■ REQUIRED ACTION
Please write out exactly the lines of the data below from the line holding "Task: Select the Lasso tool in toolbar" through the line holding "Task: Click the 重置 reset button", and leave out the rest.

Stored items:
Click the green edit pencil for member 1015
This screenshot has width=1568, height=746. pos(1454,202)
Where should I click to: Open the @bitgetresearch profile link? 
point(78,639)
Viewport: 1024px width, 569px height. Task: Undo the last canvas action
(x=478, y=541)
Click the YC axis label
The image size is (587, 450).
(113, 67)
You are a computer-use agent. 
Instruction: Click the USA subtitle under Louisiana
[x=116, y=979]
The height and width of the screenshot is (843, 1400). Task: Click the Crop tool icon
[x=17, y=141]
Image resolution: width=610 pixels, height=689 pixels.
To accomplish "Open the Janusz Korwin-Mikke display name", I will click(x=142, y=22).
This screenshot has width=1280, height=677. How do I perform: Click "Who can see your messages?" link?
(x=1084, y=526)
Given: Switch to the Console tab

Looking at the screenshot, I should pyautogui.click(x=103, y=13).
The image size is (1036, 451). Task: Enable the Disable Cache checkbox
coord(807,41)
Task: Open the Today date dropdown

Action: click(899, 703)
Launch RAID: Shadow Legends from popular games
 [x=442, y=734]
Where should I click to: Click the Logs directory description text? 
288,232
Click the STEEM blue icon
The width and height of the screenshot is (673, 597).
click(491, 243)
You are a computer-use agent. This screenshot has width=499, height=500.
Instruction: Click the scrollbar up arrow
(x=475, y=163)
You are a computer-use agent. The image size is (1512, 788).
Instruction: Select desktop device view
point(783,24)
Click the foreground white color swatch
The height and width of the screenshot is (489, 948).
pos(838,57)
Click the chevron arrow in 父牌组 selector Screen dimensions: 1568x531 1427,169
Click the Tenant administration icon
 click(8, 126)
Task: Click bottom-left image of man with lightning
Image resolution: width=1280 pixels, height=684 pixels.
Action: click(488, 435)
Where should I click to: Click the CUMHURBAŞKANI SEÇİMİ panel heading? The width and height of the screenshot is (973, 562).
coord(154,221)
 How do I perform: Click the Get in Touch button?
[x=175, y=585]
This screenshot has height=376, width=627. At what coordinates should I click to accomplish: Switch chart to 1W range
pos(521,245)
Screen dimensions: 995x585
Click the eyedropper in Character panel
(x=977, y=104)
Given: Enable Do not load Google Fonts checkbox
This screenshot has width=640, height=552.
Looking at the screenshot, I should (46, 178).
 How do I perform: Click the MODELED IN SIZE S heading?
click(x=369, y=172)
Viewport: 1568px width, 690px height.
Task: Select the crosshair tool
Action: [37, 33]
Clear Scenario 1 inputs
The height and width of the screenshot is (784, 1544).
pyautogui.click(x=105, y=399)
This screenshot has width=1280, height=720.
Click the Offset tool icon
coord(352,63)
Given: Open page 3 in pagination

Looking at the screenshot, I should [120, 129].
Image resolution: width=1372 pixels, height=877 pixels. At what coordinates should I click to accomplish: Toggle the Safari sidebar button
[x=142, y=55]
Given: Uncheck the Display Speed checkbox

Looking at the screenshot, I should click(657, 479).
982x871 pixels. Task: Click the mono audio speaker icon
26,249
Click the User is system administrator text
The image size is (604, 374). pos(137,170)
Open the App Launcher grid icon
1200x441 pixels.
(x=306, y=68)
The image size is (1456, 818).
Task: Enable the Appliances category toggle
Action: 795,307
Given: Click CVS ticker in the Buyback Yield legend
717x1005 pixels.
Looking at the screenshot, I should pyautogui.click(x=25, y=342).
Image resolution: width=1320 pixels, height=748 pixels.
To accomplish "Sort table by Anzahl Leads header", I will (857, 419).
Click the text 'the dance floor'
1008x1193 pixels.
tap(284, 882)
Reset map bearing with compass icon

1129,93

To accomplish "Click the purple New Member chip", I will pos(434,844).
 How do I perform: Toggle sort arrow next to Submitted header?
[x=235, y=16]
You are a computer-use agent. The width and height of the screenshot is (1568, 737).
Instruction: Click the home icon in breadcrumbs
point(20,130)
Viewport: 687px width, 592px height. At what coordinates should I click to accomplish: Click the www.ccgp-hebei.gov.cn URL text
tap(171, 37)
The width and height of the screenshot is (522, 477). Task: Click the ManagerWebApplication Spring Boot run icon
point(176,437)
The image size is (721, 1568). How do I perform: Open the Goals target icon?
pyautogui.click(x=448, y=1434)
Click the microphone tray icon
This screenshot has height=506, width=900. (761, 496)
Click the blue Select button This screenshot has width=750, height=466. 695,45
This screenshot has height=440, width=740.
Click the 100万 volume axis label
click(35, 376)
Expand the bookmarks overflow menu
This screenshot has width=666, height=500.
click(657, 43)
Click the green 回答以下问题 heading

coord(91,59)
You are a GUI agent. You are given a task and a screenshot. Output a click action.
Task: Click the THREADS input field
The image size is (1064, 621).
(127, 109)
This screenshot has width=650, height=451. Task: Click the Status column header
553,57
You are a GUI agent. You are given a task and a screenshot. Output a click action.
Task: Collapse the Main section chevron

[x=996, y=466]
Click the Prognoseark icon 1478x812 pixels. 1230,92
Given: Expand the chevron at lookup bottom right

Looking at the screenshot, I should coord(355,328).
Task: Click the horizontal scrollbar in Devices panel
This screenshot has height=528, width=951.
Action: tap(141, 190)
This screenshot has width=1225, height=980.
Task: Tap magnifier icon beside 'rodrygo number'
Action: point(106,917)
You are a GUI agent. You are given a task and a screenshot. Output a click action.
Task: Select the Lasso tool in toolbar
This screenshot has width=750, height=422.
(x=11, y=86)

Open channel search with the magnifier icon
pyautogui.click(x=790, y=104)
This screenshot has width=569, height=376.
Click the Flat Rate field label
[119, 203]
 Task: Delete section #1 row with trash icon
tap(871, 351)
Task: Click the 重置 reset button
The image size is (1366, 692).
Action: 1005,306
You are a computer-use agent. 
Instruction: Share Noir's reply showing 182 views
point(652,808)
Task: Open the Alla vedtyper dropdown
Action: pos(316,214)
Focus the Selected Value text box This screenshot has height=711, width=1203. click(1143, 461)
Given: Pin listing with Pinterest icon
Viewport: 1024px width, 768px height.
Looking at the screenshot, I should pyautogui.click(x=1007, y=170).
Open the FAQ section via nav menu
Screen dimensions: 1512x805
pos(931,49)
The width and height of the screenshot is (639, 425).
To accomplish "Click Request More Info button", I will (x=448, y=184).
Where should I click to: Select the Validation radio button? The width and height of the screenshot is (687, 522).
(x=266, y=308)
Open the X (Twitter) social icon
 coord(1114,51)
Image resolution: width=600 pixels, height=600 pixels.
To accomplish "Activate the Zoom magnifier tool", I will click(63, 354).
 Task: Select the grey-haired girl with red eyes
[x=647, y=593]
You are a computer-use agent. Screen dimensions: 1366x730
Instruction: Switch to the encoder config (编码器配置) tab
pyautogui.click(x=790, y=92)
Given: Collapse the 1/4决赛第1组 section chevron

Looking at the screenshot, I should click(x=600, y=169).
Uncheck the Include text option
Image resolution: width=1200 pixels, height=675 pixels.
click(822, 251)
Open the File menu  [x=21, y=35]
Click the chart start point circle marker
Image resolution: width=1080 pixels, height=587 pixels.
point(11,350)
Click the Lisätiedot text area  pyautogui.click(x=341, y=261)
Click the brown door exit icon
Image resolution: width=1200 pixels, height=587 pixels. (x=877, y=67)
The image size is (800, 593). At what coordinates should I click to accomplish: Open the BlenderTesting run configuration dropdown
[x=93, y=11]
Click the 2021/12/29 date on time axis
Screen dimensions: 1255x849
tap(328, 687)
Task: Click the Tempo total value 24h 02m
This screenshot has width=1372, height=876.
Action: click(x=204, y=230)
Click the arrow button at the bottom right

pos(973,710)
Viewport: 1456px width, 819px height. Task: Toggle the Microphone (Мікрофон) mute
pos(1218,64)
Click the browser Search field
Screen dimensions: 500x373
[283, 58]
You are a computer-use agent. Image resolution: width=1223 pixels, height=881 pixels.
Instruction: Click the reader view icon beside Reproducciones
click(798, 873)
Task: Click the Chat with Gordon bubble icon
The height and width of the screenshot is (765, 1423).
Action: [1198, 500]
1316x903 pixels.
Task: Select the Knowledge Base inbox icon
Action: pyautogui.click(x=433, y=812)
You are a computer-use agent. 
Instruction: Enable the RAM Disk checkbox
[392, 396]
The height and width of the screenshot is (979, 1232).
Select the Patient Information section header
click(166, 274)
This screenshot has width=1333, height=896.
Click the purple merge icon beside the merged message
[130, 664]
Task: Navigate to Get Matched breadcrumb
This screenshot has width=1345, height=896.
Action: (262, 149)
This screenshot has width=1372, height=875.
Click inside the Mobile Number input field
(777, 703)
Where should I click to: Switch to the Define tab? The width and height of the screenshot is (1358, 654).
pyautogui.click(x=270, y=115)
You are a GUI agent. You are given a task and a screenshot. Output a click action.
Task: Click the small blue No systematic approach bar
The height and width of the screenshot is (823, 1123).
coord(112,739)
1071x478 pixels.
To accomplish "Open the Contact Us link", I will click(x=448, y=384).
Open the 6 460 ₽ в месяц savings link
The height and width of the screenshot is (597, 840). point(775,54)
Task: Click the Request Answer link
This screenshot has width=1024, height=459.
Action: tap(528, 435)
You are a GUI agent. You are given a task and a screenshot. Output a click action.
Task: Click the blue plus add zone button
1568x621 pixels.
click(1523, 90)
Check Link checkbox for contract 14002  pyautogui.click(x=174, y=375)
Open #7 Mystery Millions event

■ TASK ANSWER
Task: Select the Lasso tool in toolbar
This screenshot has width=750, height=422.
(x=11, y=86)

Open channel search with the magnifier icon
pyautogui.click(x=790, y=104)
This screenshot has width=569, height=376.
Click the Flat Rate field label
[119, 203]
 Task: Delete section #1 row with trash icon
tap(871, 351)
Task: Click the 重置 reset button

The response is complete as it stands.